Por mi parte no le di ni quité la razón a ninguno de los dos. Adopté una posición imparcial, aunque aquello me afectara de manera directa y casi lo interpreté como un último intento por parte de mi padre de poner a prueba mis sentimientos hacia Manuel mi grado de compromiso y convicción con nuestro futuro, sin que, como tal, pretendiera que la ruptura resultara brusca ni la reafirmación me impulsara a precipitar los acontecimientos. Conocía a mi padre lo suficiente como para saber de sus artimañas y aquella era con toda intención tanto en un sentido como en otro. Sin embargo, no me convenció la idea de participar de aquel juego. Prefería que fuese Manuel quien tomase sus propias decisiones, sin que se sintiera condicionado por mi criterio ni mi conveniencia. Si me quería y tenía claras las ideas y sus sentimientos, sabría cómo actuar al respecto. Era lo mismo que con el asunto del ramo de novia. Lo último que yo necesitaba era que me agobiara por tomar una decisión precipitada, más cuando tan positivo o negativo era la distancia como la cercanía.

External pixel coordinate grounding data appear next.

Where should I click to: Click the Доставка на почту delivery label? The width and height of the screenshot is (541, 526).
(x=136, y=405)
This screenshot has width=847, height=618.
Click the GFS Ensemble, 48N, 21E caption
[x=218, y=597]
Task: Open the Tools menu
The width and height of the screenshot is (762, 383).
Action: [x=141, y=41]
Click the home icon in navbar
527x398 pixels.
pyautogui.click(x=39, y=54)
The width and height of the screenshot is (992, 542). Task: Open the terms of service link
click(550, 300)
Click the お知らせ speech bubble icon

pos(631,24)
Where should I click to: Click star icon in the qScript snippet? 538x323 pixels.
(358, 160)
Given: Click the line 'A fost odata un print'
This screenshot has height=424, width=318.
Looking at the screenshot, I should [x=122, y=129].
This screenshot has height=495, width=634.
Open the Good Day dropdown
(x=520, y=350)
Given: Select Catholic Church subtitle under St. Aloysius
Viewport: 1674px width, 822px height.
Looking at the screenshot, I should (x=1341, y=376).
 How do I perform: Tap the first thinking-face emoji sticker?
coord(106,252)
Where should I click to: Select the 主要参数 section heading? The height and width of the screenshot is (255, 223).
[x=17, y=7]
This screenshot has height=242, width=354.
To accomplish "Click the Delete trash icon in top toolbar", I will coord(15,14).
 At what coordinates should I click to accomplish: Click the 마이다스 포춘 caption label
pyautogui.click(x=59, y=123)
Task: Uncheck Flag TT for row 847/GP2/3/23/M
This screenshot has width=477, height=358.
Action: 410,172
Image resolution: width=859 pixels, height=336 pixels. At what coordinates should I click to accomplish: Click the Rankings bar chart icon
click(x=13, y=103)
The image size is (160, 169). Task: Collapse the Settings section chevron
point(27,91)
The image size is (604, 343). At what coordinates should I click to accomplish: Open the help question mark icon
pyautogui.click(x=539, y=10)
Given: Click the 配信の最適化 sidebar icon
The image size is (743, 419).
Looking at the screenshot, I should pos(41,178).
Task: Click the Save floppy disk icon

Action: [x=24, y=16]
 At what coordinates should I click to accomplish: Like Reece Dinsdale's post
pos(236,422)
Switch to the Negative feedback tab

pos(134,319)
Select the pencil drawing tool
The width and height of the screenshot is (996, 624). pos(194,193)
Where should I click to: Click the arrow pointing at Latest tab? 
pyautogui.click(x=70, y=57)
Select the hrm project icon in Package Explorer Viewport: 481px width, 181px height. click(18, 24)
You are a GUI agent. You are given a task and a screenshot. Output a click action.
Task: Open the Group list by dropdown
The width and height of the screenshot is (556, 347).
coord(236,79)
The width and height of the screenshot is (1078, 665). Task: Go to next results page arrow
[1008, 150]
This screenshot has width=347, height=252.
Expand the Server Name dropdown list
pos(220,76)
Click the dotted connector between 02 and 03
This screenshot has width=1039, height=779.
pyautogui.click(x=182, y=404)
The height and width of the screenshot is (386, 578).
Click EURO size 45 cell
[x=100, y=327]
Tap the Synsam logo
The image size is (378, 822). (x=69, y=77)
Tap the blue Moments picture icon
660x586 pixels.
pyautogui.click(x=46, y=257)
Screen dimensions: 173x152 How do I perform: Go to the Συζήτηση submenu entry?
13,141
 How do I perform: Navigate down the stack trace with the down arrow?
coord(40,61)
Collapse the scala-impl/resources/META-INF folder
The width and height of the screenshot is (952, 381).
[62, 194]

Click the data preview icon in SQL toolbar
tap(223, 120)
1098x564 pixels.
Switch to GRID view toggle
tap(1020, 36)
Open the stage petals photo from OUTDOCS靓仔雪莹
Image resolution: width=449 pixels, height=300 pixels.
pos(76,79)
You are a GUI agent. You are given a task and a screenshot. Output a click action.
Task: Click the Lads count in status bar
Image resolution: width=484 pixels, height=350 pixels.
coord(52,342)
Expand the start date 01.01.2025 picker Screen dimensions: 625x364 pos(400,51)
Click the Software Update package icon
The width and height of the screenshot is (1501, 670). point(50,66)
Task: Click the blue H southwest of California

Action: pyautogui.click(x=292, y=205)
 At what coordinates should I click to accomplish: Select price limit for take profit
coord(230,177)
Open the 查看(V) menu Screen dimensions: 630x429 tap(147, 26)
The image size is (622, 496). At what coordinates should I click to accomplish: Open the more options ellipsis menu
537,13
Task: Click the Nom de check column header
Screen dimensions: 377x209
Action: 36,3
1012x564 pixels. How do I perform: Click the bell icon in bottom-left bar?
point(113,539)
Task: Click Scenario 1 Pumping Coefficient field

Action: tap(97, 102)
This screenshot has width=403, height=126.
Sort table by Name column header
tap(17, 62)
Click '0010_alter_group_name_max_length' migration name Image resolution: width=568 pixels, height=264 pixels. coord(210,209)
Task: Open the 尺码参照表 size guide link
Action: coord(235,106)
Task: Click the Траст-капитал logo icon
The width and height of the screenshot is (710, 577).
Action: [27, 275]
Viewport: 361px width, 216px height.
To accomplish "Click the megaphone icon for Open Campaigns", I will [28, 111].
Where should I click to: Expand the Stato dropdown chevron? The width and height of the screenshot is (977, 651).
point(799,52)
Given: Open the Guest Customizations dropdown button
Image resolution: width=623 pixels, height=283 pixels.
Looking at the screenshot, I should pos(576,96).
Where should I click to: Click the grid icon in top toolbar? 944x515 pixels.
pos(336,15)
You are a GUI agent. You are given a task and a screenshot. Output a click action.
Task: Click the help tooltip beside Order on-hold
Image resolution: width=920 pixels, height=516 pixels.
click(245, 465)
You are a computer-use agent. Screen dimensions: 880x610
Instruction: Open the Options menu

Al final no se llegó a nada concreto, tan solo al compromiso por parte de Manuel de que nos enviaría una copia de su currículo y de todos los títulos que tuviera tanto de la formación académica como de la no reglada para que mi padre tuviera una mejor idea de cómo hacer que encajase en la empresa, pero sin que ello implicase que fuera a aceptar el trabajo ni el planteamiento que éste se había hecho al respecto, aunque lo tendría en cuenta como posibilidad en el supuesto de que en Toledo su situación no mejorase a medio plazo. Supongo que se planteó como la solución más convincente para todos y con ello nos evitábamos decisiones precipitadas porque se trataba de no jugar con nuestras vidas ni con nuestro futuro. Ninguno de los dos tenía prisa por formalizar nuestra relación y no estábamos dispuestos a permitir que nadie nos condicionara. Yo necesitaba tiempo para hacerme a la idea de que él era el hombre con quién de verdad quería pasar el resto de mi vida y entendía que en su caso la disyuntiva no era muy distinta.